Показать сообщение отдельно
Старый 22.01.2011, 22:40 #7
Уважаемый участник
 
Аватар для Алесио
 
Регистрация: 08.07.2009
Адрес: Москва
Сообщений: 3,702
Репутация: 409215
По умолчанию

Обучаясь на живописном факультете, он уделял много времени занятиям в графической мастерской: изучал гравюру, литографию, знакомился с печатными процессами. Уже тогда в нем укрепилось желание работать в книжкой графике. Значительную роль в определении творческих интересов Чарушина сыграло его общение с работниками детской книги.
Еще, будучи студентом института, он познакомился с писателем В. Бианки, который приглашал студентов, на встречи с литераторами. Здесь собирались детские писатели, педагоги, дошкольные работники. С чтением своих произведений выступали С.Маршак, В.Бианки, Е.Шварц, Б.Житков. Студенты института Ю.Васнецов, В.Курдов, Н.Костров, Е.Чарушин, Л.Юдин и многие другие с интересом посещали эти собрания, слушали новые, еще не опубликованные произведения молодых авторов.
В 1926 году Чарушин окончил ВХУТЕИН. Он принес в детский отдел Ленгосиздата много рисунков и набросков, показал их художественному редактору В.Лебедеву. Эти работы понравились, особенно рисунки животных.
В 1934 году Чарушин начал сотрудничать с Государственным фарфоровым заводом. В художественную лабораторию Ленинградского фарфорового завода им М.В. Ломоносова он пришел в сопровождении Н.Суетина и Н.Лапшина. Он всегда легко сходился с разнообразнейшими людьми, а быстрее и естественнее всего - в конкретном деле, в работе. Его интерес ко всему, связанному с фарфором, не мог не подкупить. Его засыпали советами, он получил нерасписанный фарфоровый сервиз формы «Наркомпрос» С.В.Чехонина, чтобы сделать эскиз росписи. Придумал он интересно: фигуры зверей на белом фарфоре, как на снегу - цветом, и легкие цепочки следов - серебром, но с исполнением оказалось труднее.

**Строки набора данных:**
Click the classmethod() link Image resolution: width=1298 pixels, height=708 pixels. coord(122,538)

==

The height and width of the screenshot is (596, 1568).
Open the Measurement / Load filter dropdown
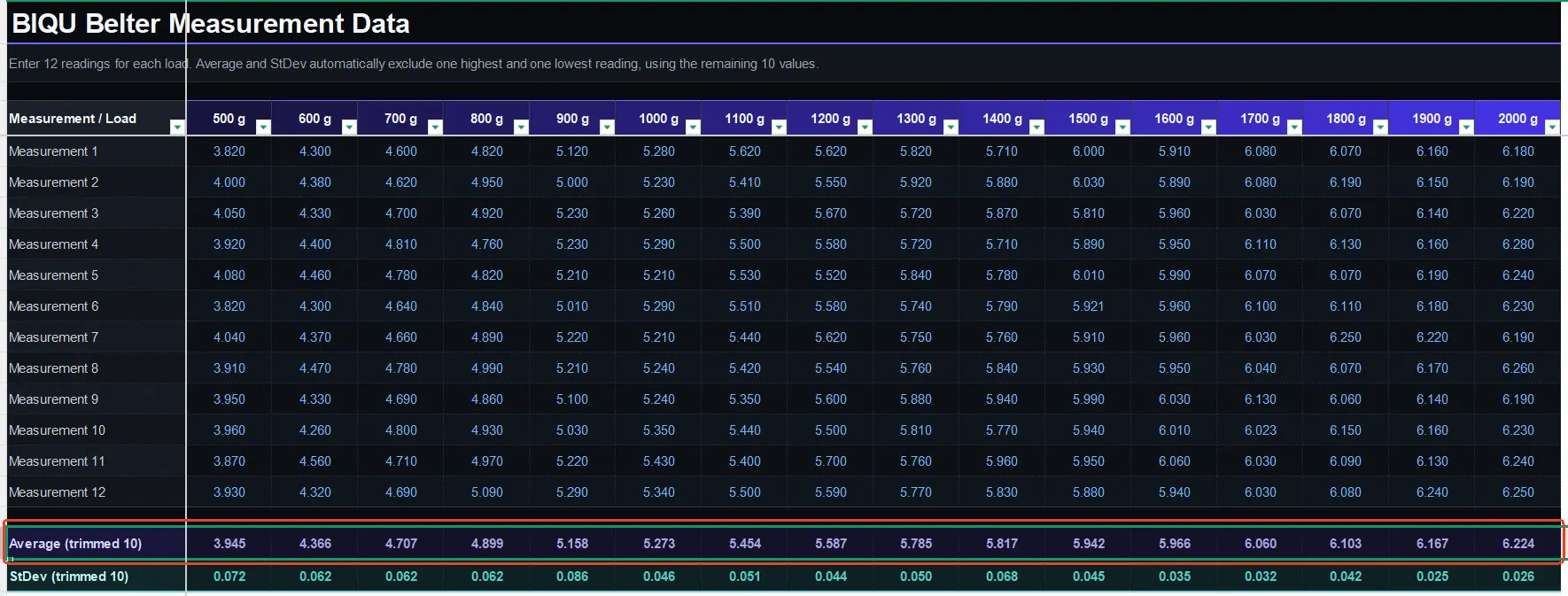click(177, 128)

**Список заданий:**
A. В каком году Чарушин окончил ВХУТЕИН, если верить тексту о нем?
B. Продолжите текст о Чарушине, начав сразу после его последнего предложения.

**Ответы к заданиям:**
A. В 1926 году.

B.
Фарфор требует четкого, доведенного почти до механической чистоты приема, а Чарушин «вообще не терпел культа приемов, он заботился о выразительности собственных своих приемов» (как точно заметил И.И.Ризнич, наблюдавший единоборство Чарушина с технологией). Добавим только: приемов, возникавших как бы само собой, непосредственно в процессе работы, стихийно выражавших его ощущение. Он терпеть не мог всякую предвзятость формы.
Примерно через месяц он принес проект росписи сервиза, выполненный гуашью. Он захотел писать по фарфору сам, но, сообразив, что это не так-то просто, унес свой «первый блин» домой, а через три месяца пришел опять и принес новый вариант, рассчитанный на исполнение не кистью, а через трафарет аэрографом. Трафареты он сел резать сам. Обычный трафарет имеет жесткий контур. Чарушину требовался контур пушистый. Для этого он вывернул края трафарета наружу и достиг желаемого эффекта. Кистью он дорисовал своим зверям глаза, носы, рты и когти, а серебром написал следы на снегу. Сервиз «Следы звериные» пошел в производство, а поскольку он шел серийным тиражом, возможно, что еще где-нибудь, в горках коллекционеров или других собраниях, хранятся чашки и блюдца, чайники и сахарницы с чарушинскими волками, песцами и куницами. Сейчас он по праву украшает экспозиции Русского музея и Ленинградского фарфорового завода имени М. Ломоносова. На этом первый этап работы Чарушина на заводе был закончен и на продолжение его он не рискнул.
После окончания Великой Отечественной войны Чарушин возвращается на Ленинградский фарфоровый завод. На этот раз он пришел на завод как скульптор. Все, что он делал на протяжении пяти лет, - все шло в производство, тиражировалось в фарфоре, расписывалось живописцами завода по его, Чарушина, эскизам. Он автор множества статуэток и декоративных групп, некоторые из них тиражируются, до сих пор. Первые скульптурные опыты были настолько удачны, а работа настолько захватила его, что большинство скульптурных произведений созданных в подсобных целях, приобрели самостоятельное значение.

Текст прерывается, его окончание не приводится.